• TEKS DOKUMEN:
== == ==
Di atas kami bulan sabit bersinar.“Besok lusa, kalau sudah besar, kalian mau jadi apa?” pertanyaanku memecah keheningan.“Aku mau jadi pegawai kantor camat seperti bapak kau, Za,” jawab Ode dari dalam perahunya.“Kau, Wang?“Aku ingin jadi perenang yang menjuarai banyak perlombaan.”(Percakapan Anak-anak Badai, hal. 160)
Tersebutlah kampung Manowa yang berdiri di atas
sungai. Bersahaja dan permai. Warganya hangat dan santun, senang bergurau dan
berpantun, taat ibadah dan menjaga gotong royong. Suatu hari, kehadiran orang-orang kota
mengusik ketenangan kampung Manowa. Seorang lelaki (dengan satu mata yang mengenakan
perban) membawa kabar: mereka akan membangun pelabuhan besar di Manowa. Ini adalah
kabar buruk bagi warga kampung Manowa. Mereka mencintai keseharian mereka yang
bersahaja dan bertekad akan memelihara kehidupan mereka yang telah berlangsung
begitu lama. Konspirasi pun disusun dengan licik. Pak Kapten yang bersuara
lantang menentang pembangunan pelabuhan di Manowa, ditangkap polisi. Warga kampung
Manowa merasa kehilangan kekuatan. Tak berdaya melawan taring dan cakar orang-orang
kota yang angkuh itu. Alat-alat berat mulai memasuki Manowa, siap
meruntuhkannya dalam waktu sekejap. Empat anak pemberani bernama Za, Malim,
Awang, dan Ode pun tak bisa tinggal diam. Mereka tidak menyebut diri si Anak Badai tanpa alasan. Mereka sudah
menaklukkan hantaman badai besar di laut lepas. Mereka tidak akan menyerah
hanya karena gertakan si Bajak Laut dari kota beserta komplotan tukang pukulnya.
Si Anak Badai adalah buku pertama
dari seri Anak-anak Nusantara yang saya baca. Sejak awal, buku ini seolah
melempar saya jauh ke masa lalu, melontarkan saya kembali ke masa kecil saya
yang penuh kegembiraan. Sejak cerita dimulai, saya sudah jatuh cinta pada
kampung Manowa. Ia mengingatkan saya pada kampung nelayan tempat saya biasa
bermain sewaktu kecil. Bedanya, kampung nelayan di desa tempat saya tinggal
dulu, berdiri di pesisir pantai dan hanya dihuni para nelayan dan beberapa
juragan udang. Sementara kampung Manowa, berdiri di atas sungai dan dihuni warga
dari berbagai latar belakang.
== == ==
• CUPLIKAN DATA:

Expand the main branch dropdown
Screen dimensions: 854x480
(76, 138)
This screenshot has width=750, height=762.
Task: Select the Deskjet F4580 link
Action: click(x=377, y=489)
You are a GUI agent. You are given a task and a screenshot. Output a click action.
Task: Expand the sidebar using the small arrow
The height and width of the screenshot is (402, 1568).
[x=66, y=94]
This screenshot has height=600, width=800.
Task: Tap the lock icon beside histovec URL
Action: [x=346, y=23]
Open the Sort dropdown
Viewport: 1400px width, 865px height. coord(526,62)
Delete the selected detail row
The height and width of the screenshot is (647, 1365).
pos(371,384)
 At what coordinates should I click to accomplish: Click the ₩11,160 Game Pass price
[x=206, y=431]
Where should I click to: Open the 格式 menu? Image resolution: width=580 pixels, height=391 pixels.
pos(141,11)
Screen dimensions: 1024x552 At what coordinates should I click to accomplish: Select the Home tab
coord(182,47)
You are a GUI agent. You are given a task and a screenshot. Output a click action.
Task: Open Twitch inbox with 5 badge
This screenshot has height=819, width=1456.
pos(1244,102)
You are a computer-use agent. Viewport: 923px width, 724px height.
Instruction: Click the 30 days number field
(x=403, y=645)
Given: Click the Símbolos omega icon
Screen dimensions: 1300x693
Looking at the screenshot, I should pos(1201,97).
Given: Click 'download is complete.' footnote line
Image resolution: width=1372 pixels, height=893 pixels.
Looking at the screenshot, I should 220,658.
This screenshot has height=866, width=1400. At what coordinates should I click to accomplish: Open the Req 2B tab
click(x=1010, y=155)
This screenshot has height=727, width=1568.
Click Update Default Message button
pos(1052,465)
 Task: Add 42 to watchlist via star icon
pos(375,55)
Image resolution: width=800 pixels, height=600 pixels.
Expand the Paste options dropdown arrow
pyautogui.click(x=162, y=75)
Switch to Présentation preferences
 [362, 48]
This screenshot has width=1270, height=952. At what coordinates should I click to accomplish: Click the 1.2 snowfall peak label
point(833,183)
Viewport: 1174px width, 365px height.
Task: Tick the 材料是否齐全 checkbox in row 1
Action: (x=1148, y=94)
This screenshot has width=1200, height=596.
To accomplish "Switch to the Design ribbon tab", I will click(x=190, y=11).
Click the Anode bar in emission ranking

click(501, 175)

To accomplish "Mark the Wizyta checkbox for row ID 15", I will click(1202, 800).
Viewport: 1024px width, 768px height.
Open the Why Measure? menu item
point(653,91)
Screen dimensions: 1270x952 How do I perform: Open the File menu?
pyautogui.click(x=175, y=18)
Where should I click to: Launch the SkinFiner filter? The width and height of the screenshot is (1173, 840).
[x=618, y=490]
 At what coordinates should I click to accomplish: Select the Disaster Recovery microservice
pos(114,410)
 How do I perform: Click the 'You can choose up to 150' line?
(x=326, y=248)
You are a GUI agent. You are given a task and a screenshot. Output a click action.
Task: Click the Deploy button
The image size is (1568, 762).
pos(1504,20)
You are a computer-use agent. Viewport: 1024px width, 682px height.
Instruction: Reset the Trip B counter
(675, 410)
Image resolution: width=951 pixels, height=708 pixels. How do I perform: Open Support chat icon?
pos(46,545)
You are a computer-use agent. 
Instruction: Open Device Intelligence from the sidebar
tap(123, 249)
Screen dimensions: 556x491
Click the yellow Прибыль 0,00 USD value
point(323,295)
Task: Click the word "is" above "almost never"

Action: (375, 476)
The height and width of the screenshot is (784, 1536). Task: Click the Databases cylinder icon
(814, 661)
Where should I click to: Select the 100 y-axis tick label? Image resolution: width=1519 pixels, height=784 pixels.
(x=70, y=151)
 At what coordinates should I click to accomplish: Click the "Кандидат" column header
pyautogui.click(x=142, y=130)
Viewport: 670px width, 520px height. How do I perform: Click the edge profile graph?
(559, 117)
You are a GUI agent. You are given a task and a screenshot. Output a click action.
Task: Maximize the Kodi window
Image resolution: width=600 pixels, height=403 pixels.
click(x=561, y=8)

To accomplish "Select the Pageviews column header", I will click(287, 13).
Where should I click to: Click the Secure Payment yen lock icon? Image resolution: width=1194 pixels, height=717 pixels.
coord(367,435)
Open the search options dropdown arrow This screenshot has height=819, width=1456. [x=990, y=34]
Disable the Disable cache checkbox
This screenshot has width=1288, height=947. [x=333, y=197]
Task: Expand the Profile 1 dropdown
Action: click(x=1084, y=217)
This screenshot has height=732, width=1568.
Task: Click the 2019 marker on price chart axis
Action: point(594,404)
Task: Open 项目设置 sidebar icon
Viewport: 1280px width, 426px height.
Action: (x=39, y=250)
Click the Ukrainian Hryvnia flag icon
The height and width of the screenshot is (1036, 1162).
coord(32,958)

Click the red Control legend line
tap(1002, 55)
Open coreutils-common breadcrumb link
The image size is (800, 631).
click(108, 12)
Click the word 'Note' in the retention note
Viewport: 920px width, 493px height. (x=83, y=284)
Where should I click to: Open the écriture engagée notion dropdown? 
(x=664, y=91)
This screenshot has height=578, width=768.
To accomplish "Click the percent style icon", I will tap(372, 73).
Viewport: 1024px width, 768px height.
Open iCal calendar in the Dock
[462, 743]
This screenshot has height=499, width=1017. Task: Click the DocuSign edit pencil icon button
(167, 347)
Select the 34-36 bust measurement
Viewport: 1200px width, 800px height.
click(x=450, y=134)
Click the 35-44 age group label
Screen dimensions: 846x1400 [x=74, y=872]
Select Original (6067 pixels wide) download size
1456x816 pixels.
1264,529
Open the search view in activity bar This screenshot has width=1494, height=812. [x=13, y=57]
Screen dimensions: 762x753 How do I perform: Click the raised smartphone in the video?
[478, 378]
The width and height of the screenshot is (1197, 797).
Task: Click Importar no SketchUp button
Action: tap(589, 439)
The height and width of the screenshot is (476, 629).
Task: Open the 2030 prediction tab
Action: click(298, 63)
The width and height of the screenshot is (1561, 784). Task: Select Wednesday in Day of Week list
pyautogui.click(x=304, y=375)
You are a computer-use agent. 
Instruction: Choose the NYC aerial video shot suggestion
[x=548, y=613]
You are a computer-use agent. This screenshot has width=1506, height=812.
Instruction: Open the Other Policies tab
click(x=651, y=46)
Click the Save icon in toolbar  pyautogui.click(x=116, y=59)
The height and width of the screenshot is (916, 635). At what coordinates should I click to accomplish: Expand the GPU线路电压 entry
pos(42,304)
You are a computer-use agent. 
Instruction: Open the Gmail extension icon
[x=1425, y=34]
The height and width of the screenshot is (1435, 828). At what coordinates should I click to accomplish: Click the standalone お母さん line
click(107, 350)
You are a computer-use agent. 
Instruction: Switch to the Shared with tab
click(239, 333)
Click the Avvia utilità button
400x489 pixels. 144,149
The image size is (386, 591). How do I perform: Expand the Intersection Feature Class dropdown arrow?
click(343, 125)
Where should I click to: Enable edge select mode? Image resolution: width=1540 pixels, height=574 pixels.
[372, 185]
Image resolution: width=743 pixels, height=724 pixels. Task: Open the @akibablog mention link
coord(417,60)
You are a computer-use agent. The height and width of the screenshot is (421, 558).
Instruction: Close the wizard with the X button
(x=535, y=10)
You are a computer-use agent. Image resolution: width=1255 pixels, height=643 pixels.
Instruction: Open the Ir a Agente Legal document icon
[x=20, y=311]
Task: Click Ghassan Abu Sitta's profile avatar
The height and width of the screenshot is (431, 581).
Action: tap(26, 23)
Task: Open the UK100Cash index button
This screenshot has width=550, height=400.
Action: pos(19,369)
== == ==
• DAFTAR TUGAS:
1. Tolong sebutkan nama keempat anak pemberani dari kampung Manowa menurut ulasan buku Si Anak Badai.
2. Jawab pertanyaan berikut berdasarkan ulasan buku Si Anak Badai.
(a) Di atas apa kampung Manowa berdiri?
(b) Siapa yang ditangkap polisi karena lantang menentang pembangunan pelabuhan di Manowa?
(c) Di mana kampung nelayan tempat penulis ulasan biasa bermain sewaktu kecil berdiri?
3. Tuliskan lanjutan ulasan buku Si Anak Badai, mulai setelah kalimat terakhirnya.

• JAWABAN BERURUTAN:
1. Za, Malim, Awang, Ode

2.
(a) Di atas sungai.
(b) Pak Kapten.
(c) Di pesisir pantai.

3.
Si Anak Badai adalah buku anak
dengan latar yang kuat dan dibangun dengan adegan-adegan yang filmis. Sepanjang
mengikuti kisahnya, saya seolah bisa mendengarkan langkah kaki anak-anak yang
beradu dengan bilah bambu jembatan yang mengantarkan mereka ke sekolah, kecipak
air sungai yang menghantam tiang penyangga sekolah Anak-anak Badai, juga
klakson kapal yang selalu dinanti Za dan kawan-kawannya untuk berburu uang
logam di hari-hari libur sekolah. Anehnya, saya berharap bisa menjadi salah
satu dari Anak-anak Badai. Saya bisa membayangkan betapa serunya
petualangan-petualangan kecil mereka setiap harinya. Bersekolah di pagi hari,
berangkat mengaji di malam hari, memancing di muara bersama kawan-kawan;
berwudu di sungai saat subuh, tertidur di perahu dan diombang-ambingkan riak
sungai, juga berlomba menyelam ke bawah kapal-kapal yang melewati dermaga
Manowa.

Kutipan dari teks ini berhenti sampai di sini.